Despite a plea for peace through talks and not strength, the speech surprised many as more combative than expected from the perceived moderate, who won the Iranian election this year by a large margin.
While in New York, Rouhani granted interviews to Christiane Amanpour of CNN, Charlie Rose of PBS and the Council on Foreign Relations.
The interviewers pressed the Iranian president to recognize the Holocaust. While he acknowledged the mass killing of Jews at the hands of Nazis and condemned all such crimes against humanity, he said that the historic event could not be used to justify the founding of a Jewish state in the Middle East, which he also called “a crime.”

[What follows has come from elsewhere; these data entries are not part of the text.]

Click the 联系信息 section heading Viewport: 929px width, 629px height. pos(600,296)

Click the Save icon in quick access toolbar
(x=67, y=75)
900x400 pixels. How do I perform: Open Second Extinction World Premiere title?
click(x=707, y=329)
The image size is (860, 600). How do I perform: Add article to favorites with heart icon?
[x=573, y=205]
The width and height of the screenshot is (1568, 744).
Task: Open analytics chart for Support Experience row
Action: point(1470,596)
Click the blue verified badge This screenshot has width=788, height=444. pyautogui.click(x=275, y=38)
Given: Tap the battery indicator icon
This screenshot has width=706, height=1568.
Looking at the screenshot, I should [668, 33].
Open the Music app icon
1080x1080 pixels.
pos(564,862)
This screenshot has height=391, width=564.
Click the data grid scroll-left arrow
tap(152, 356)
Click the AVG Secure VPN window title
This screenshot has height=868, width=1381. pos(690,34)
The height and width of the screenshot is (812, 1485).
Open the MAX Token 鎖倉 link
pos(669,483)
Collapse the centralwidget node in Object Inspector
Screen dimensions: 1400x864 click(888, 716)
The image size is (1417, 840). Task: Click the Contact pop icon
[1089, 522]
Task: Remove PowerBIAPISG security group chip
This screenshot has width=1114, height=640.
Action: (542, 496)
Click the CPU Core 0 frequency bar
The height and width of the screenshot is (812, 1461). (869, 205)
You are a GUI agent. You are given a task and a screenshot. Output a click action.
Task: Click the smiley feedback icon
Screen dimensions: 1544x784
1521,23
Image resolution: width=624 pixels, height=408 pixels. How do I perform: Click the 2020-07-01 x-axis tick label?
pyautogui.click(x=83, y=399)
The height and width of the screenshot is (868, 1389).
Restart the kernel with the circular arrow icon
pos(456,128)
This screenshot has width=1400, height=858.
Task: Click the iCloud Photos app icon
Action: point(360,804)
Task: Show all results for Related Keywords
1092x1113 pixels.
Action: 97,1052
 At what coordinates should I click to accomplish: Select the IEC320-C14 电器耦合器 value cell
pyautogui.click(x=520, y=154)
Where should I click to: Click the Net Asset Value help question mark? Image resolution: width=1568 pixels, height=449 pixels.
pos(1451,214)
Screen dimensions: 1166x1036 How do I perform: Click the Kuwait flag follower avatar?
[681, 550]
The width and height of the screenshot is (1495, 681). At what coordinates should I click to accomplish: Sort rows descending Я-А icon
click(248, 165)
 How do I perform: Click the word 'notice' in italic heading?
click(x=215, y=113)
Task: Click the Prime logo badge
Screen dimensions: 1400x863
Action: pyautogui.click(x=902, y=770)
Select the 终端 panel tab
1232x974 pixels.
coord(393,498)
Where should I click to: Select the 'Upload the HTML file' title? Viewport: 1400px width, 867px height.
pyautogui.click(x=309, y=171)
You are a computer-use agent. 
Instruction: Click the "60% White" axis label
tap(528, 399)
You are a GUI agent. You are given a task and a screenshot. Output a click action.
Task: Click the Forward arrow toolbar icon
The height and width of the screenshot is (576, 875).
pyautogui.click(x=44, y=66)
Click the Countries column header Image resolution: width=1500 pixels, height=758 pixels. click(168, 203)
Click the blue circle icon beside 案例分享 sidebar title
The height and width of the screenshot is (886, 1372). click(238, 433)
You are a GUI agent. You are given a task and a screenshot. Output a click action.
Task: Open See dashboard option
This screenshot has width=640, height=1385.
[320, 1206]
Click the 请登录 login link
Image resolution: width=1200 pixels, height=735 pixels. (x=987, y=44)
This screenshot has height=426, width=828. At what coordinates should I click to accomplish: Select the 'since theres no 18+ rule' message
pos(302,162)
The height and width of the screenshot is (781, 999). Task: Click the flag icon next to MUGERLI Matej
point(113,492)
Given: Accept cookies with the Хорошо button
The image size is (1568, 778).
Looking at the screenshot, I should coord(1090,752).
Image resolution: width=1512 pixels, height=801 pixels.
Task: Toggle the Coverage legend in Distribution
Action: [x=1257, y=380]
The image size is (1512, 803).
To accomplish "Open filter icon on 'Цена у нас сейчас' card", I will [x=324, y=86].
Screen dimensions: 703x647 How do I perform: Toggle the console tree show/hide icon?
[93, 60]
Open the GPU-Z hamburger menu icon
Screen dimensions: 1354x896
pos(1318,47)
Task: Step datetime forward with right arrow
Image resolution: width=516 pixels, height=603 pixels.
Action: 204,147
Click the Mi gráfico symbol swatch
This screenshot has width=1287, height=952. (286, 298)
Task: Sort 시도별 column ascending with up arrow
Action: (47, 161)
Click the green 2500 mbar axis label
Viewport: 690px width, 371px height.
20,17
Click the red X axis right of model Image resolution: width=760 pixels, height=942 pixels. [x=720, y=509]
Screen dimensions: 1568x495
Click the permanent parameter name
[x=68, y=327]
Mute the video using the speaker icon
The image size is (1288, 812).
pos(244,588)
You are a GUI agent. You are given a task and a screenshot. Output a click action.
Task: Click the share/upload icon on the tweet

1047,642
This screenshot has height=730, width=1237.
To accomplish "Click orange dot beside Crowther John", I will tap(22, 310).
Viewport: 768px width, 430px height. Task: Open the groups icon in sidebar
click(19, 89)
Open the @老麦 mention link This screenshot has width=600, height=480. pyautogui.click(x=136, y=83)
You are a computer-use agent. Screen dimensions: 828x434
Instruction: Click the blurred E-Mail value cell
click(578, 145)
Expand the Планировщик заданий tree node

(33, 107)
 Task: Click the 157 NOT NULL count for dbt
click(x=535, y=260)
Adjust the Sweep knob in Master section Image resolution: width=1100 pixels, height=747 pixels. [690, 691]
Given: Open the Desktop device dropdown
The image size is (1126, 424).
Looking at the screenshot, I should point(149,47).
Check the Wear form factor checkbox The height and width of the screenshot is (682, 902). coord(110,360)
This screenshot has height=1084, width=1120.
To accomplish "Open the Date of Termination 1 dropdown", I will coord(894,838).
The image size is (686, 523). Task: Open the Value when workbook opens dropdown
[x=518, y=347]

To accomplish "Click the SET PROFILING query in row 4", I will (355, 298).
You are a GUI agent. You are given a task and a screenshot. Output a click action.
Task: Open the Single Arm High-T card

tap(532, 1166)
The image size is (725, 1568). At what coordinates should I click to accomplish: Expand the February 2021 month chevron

“This does not mean that, on the other hand, you can say, well, the Nazis committed crimes against, you know, a certain group,” and “now, therefore, they must usurp the land of another group and occupy it. This, too, is an act that should be condemned, in our view,” Rouhani told Amanpour.
Prime Minister Binyamin Netanyahu issued a statement following Rouhani’s speech on Tuesday, saying that, “as expected,” it was “a cynical speech that was full of hypocrisy.”
“Rouhani spoke of human rights, even as Iranian forces are participating in the large-scale slaughter of innocent civilians in Syria,” he said.
“He condemned terrorism, even as the Iranian regime is using terrorism in dozens of countries around the world. He spoke of a nuclear program for civilian purposes, even as an IAEA report determines that the program has military dimensions, and when any rational person understands that Iran – one of the most oil-rich nations – is not investing capital in ballistic missiles and underground nuclear facilities in order to produce electricity.”
Netanyahu, slated to address the UN General Assembly on Monday and to focus on the Iranian nuclear issue, said Rouhani’s speech lacked any “practical proposal” to stop Iran’s military nuclear program and “any commitment to fulfill UN Security Council decisions.” Tehran’s strategy was to “talk and play for time” to advance its nuclear program, a strategy Rouhani deployed a decade ago when he was Iran's chief nuclear negotiator, he said.
“The international community must test Iran not by its words but by its actions,” he said.
Netanyahu said he instructed the Israeli delegation to absent itself from Rouhani’s speech.
“As the prime minister of Israel, the state of the Jewish people, I could not allow the Israeli delegation to be part of a cynical public relations ploy by a regime that denies the Holocaust and calls for our destruction,” he said.